## BRIEF:
Reformat all of the items below as a numbered list, dropping any blank lines.

## ENTRIES:
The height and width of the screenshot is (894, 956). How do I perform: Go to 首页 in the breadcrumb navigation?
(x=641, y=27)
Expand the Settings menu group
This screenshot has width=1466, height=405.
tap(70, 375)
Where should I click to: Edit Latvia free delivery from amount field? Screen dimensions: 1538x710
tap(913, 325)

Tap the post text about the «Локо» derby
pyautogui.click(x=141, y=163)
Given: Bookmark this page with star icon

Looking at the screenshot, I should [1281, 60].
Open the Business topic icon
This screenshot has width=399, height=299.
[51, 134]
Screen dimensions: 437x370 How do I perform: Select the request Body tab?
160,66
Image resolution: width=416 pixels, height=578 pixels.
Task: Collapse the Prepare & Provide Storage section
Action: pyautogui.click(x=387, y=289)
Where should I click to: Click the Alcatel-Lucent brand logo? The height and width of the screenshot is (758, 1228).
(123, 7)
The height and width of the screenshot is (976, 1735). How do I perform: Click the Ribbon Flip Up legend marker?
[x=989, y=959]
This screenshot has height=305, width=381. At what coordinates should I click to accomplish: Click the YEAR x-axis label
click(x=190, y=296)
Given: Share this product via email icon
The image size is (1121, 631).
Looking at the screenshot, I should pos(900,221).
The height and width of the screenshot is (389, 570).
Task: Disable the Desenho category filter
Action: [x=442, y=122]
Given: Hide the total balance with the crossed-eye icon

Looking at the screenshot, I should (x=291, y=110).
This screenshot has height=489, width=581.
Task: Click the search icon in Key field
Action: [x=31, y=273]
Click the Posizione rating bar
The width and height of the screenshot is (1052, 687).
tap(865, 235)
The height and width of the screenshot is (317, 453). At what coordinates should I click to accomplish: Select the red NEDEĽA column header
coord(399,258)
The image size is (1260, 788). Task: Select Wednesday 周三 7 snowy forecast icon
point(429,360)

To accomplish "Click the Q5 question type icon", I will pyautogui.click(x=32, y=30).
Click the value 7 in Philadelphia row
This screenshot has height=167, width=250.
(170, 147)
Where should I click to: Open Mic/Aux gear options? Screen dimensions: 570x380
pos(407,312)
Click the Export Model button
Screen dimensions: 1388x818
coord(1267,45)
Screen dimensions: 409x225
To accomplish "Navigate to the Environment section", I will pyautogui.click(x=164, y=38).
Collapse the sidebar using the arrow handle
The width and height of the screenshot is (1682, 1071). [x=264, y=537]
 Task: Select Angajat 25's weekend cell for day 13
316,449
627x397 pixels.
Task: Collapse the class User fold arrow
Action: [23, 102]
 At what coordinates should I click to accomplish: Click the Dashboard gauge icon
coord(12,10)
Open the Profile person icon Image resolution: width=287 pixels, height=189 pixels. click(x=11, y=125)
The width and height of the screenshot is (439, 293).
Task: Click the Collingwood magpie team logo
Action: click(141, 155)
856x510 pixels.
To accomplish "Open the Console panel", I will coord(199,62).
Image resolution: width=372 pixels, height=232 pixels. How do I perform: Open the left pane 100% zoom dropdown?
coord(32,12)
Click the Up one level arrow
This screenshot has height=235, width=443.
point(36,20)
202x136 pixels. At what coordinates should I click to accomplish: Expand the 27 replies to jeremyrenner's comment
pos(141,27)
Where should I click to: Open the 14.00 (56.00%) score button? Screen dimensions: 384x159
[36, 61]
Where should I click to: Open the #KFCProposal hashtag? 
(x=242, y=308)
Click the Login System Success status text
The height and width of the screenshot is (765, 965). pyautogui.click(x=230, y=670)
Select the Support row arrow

## RESULT OF THE TASK:
1. The height and width of the screenshot is (894, 956). How do I perform: Go to 首页 in the breadcrumb navigation?
2. (x=641, y=27)
3. Expand the Settings menu group
4. This screenshot has width=1466, height=405.
5. tap(70, 375)
6. Where should I click to: Edit Latvia free delivery from amount field? Screen dimensions: 1538x710
7. tap(913, 325)
8. Tap the post text about the «Локо» derby
9. pyautogui.click(x=141, y=163)
10. Given: Bookmark this page with star icon
11. Looking at the screenshot, I should [1281, 60].
12. Open the Business topic icon
13. This screenshot has width=399, height=299.
14. [51, 134]
15. Screen dimensions: 437x370 How do I perform: Select the request Body tab?
16. 160,66
17. Image resolution: width=416 pixels, height=578 pixels.
18. Task: Collapse the Prepare & Provide Storage section
19. Action: pyautogui.click(x=387, y=289)
20. Where should I click to: Click the Alcatel-Lucent brand logo? The height and width of the screenshot is (758, 1228).
21. (123, 7)
22. The height and width of the screenshot is (976, 1735). How do I perform: Click the Ribbon Flip Up legend marker?
23. [x=989, y=959]
24. This screenshot has height=305, width=381. At what coordinates should I click to accomplish: Click the YEAR x-axis label
25. click(x=190, y=296)
26. Given: Share this product via email icon
27. The image size is (1121, 631).
28. Looking at the screenshot, I should pos(900,221).
29. The height and width of the screenshot is (389, 570).
30. Task: Disable the Desenho category filter
31. Action: [x=442, y=122]
32. Given: Hide the total balance with the crossed-eye icon
33. Looking at the screenshot, I should (x=291, y=110).
34. This screenshot has height=489, width=581.
35. Task: Click the search icon in Key field
36. Action: [x=31, y=273]
37. Click the Posizione rating bar
38. The width and height of the screenshot is (1052, 687).
39. tap(865, 235)
40. The height and width of the screenshot is (317, 453). At what coordinates should I click to accomplish: Select the red NEDEĽA column header
41. coord(399,258)
42. The image size is (1260, 788). Task: Select Wednesday 周三 7 snowy forecast icon
43. point(429,360)
44. To accomplish "Click the Q5 question type icon", I will pyautogui.click(x=32, y=30).
45. Click the value 7 in Philadelphia row
46. This screenshot has height=167, width=250.
47. (170, 147)
48. Where should I click to: Open Mic/Aux gear options? Screen dimensions: 570x380
49. pos(407,312)
50. Click the Export Model button
51. Screen dimensions: 1388x818
52. coord(1267,45)
53. Screen dimensions: 409x225
54. To accomplish "Navigate to the Environment section", I will pyautogui.click(x=164, y=38).
55. Collapse the sidebar using the arrow handle
56. The width and height of the screenshot is (1682, 1071). [x=264, y=537]
57.  Task: Select Angajat 25's weekend cell for day 13
58. 316,449
59. 627x397 pixels.
60. Task: Collapse the class User fold arrow
61. Action: [23, 102]
62.  At what coordinates should I click to accomplish: Click the Dashboard gauge icon
63. coord(12,10)
64. Open the Profile person icon Image resolution: width=287 pixels, height=189 pixels. click(x=11, y=125)
65. The width and height of the screenshot is (439, 293).
66. Task: Click the Collingwood magpie team logo
67. Action: click(141, 155)
68. 856x510 pixels.
69. To accomplish "Open the Console panel", I will coord(199,62).
70. Image resolution: width=372 pixels, height=232 pixels. How do I perform: Open the left pane 100% zoom dropdown?
71. coord(32,12)
72. Click the Up one level arrow
73. This screenshot has height=235, width=443.
74. point(36,20)
75. 202x136 pixels. At what coordinates should I click to accomplish: Expand the 27 replies to jeremyrenner's comment
76. pos(141,27)
77. Where should I click to: Open the 14.00 (56.00%) score button? Screen dimensions: 384x159
78. [36, 61]
79. Where should I click to: Open the #KFCProposal hashtag? 
80. (x=242, y=308)
81. Click the Login System Success status text
82. The height and width of the screenshot is (765, 965). pyautogui.click(x=230, y=670)
83. Select the Support row arrow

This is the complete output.